With all due respect tom, your comments are the very reason why Adobe tends not to let things publically available this early. They are afraid that people like you will make comments/judgements like this. You need to understand a little bit about software development, this is called an alpha build. Yes they say it's a public beta but it's just been released, it's so fresh any developer would still classify this as an alpha. Adobe is TRYING to open it's doors to us, it's trying to ditch the old secretive, cloak and dagger business model and give us a real opportunity to provide useful, contructive feedback. Not complaining about aeshtetics on a product that brand spanking new (essentially) and still in development. So I think I speak on behalf of the Adobe team when I say, you're welcome for the opportunity to get exclusive preview access to this free software you didn't have to pay a dime for. ![]()
with all due respect, but your comment is the very reason why i do consider not using adobe technologies in the future. what you describe as opening doors is a long overdue step to provide early access to a properitary technology that struggles to survive due to the advances of concurrent approaches. if you intend to speak on behalf of the adobe team i'm sorry to say that your answer has this type of arrogance that i really dislike. and i agree, i'm not going to pay a dime for that.
This preview release is designed for evaluation purposes only. We do not recommended that this release be used on production systems or for any mission-critical work. So the answer is no - there is no way to remove the watermark.
I hope that once you show off the amazing things you can do with Flash, decisionmakers aren't going to focus too much on the fact that a tech preview has a watermark that is clearly not part of the final product.
best
Emmy
Group Product Manager, Adobe Flash Runtimes
Incubator builds are not preview, alpha or beta quality. It's before that state - this is code under active development. The watermark is a visual indicator of that fact. Many companies follow this practice for pre-release software - for example, Microsoft Windows pre-release builds have a watermark with version in the bottom right corner of the screen to indicate it an evaluation and not a final version.
Also, Flash Player is one of the most widely distributed pieces of software and our audience is quite broad. End users are by far our biggest customer segment. We need to make sure people - developer or end user - that install Incubator builds know and understand what they're getting themselves into. In the past, we have seen links to previews and betas delivered out of context of the content we have on Labs that explains that pre-releases have not yet gone through security review, may not be stable, etc. These builds don't give users auto-update notification and can make it difficult for a user to install a release player (because it is a later version, or you must run the uninstaller before you install a different version).
best,
Emmy
Comon, we are all intelligent enough to know what we're using, and why should people knows about it if they downloaded themself the incubator and they're there to test, view and enjoy it and during that time, if the developpers face a huge watermark like this it's a pain and it's a no need for them. At least, get this watermark out of the way.

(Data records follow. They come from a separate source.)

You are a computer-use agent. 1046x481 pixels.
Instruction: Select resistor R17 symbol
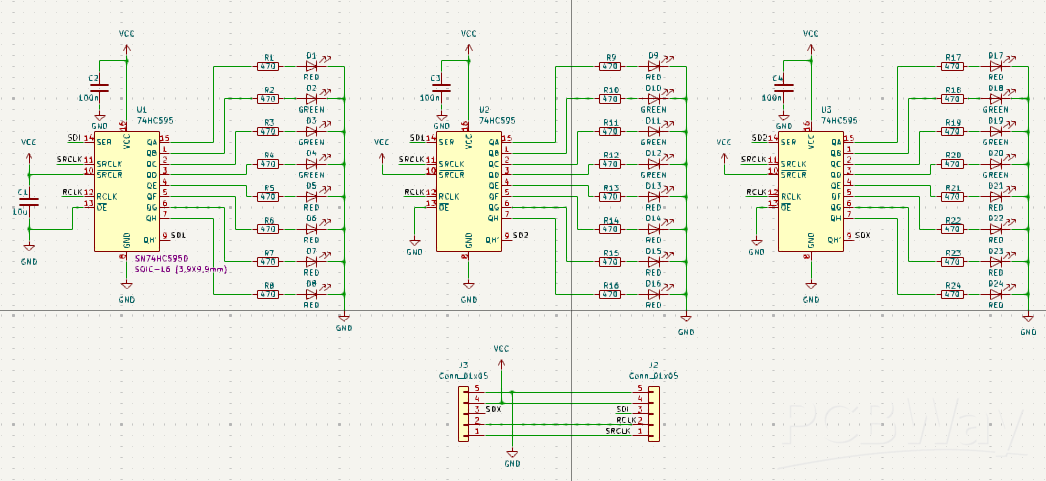click(x=952, y=66)
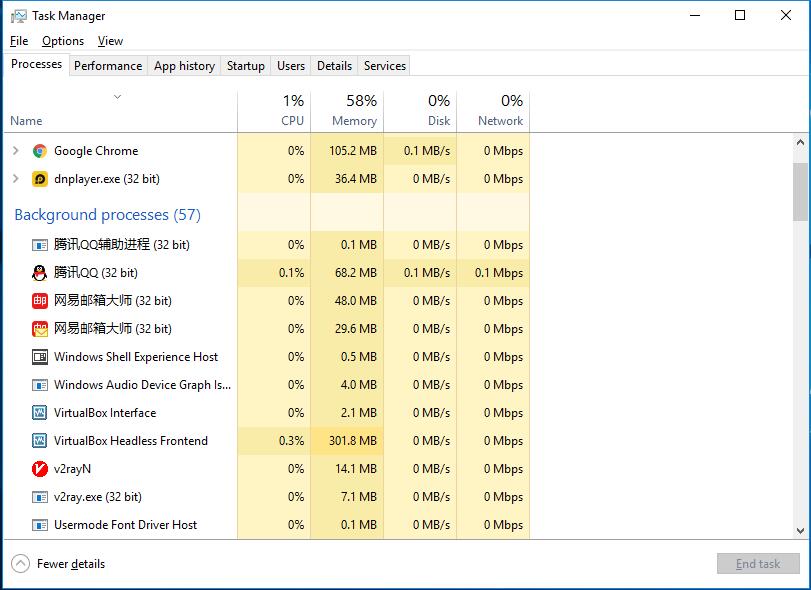This screenshot has height=590, width=811.
Task: Click the VirtualBox Headless Frontend icon
Action: [40, 441]
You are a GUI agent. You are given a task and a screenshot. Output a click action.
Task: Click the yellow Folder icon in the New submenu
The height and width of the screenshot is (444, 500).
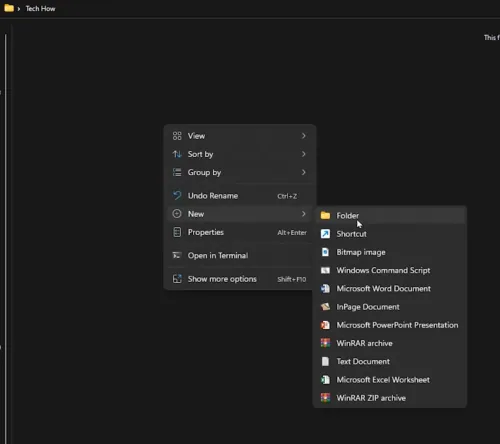pos(325,216)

It can be anything but not as aggresive as this.
If you want Flash to continue being widely used, listen the people that uses it. Yes it's free we know that so if it is why are you working so hard to have it out there ?
first: sorry for my englsh:
I think the problem is, that the most developers aren't 100% professionals. The most have only one computer for developing and for else.
So when you have installed flashplayer 11 every swf in the internet have the build information.
Couldn't it be possible to integrate in the context menu a button to switch display buidinformation on or off.
I think flashplayer 11 is also flashplayer10.2 without any bugs.
The bugs in the incubation build concern only the core classes for 11??
And should one normal user download and install flashplayer, he should be aware of using the buildinformation.
OK. Perhaps a button in the context menu wouldn't be not so perfect, because normal users would forget using flashplaer11. But there should be a possibility to change a line in some configuration files to toggle display off.
Use Inteligent Navigator as Chrome, in Chrome://plugins you can Disable your actual version of flash player an enable Incubator for test o evaluation, and for daly use enable your normal version and disable Incubator. Not unistall your actual version of flash player when install Incubator. Any way this bottom copyraight is a famous one more bad ideas of adobe genius. But Flash is exceptional, you have patients for small fails.
Saludos amigos from Cancún México
sorry for my short english
Going one step further, it would be handy for testing to display actual info like render mode and fps automatically down there, too, because many demos don't do so, and we can only guess which demo seems to fall back to software mode in some environments.
I fully understand the watermark. GPU accelerated demos in flash are very interesting for a broad mass, and many non-developers will download the incubator build just to see some demos live. If there was no watermark, most users would leave this player as a standard as long as their daily flash apps like video portals i.e. are working. This behaviour could result in very many unstable builds around the world for a long time, even after final flash players 11 and even 12 are distributed.
The watermark is the best direct way to avoid this.
I have one additional idea.
You can place a Button in the contextmenu, with which you can turn off this watermark for 30 times or so. After the player was started 30 times the watermark is shown again.
I think the context menu fulfill security issues, because it also manage camera access and so on.